U.S. Supreme Court Takes The Wind Out Of Donning And Doffing Class Actions
For years, plaintiffs’ lawyers have brought class actions against employers seeking compensation for time spent by employees putting on and taking off protective gear. The numbers have been staggering, as eight figure settlements have become commonplace. That is especially true in industries using heavy machinery, like poultry producers.
The Department of Labor has taken the position that time spent by employees changing clothes is compensable when it is “so directly related to the specific work the employee is employed to perform that [it] would be regarded as an integral part of the employee’s ‘principal activities.'” So, getting dressed to go to work in the morning is not compensable for an employee in a professional workplace. But, what about an employee who has to wear protective gear at work? According to the DOL, that time ordinarily is compensable. For example, in a 2005 decision, the U.S. Supreme Court found that time spent donning and doffing protective gear by employees in a poultry plant was compensable because it was integral to their work.
However, the Fair Labor Standards Act (FLSA) contains an exception to that rule for employees who work under a collective bargaining agreement. Under the FLSA, an employer and a union can agree that time spent “changing clothes” can be excluded from working time. Often, employees who wear the protective gear that is commonly the subject of these suits work in unionized workplaces, so this exception to the rule has been heavily litigated.
The plaintiffs’ bar maintains that time spent “donning” and “doffing” protective gear is not “changing clothes” and therefore cannot be excluded in a union contract. Why? They argue: (1) protective gear are not “clothes”; and (2) no clothes are being “changed” — they are merely being put on top of an employee’s street clothes.
After decades of uncertainty, the U.S. Supreme Court entered the fray and, for once, issued a unanimous decision favoring employers. In Sandifer v. United States Steel Corp., the Court found that a union contact can, in most cases, exclude time spent donning and doffing protective gear is non-compensable under the FLSA and, in so doing, rejected most of the arguments set forth by the plaintiffs’ bar. It rejected the argument that “clothes” do not include protective gear. And it rejected the notion that putting on protective gear was not “changing” clothes if an employee put the gear over his street clothes.

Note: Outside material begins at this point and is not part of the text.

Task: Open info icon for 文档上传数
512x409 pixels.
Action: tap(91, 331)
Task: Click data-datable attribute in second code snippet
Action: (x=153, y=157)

In this particular case, the Court found that most of the gear involved — a jacket, pants, a hood, a hardhat, gloves, leggings, and boots — were “clothes” that could be excluded from compensation in a collective bargaining agreement. It did, however, find that glasses, earplugs and a respirator are not “clothes.” But on that last point, it found that if the majority of the time spent by employees was spent donning and doffing “clothes,” the fact that non-“clothes” were involved did not render any time spent donning and doffing them compensable.
For employers operating under a union contract, this a big win. They now enter bargaining knowing that this time can be excluded and their litigation risks significantly minimized.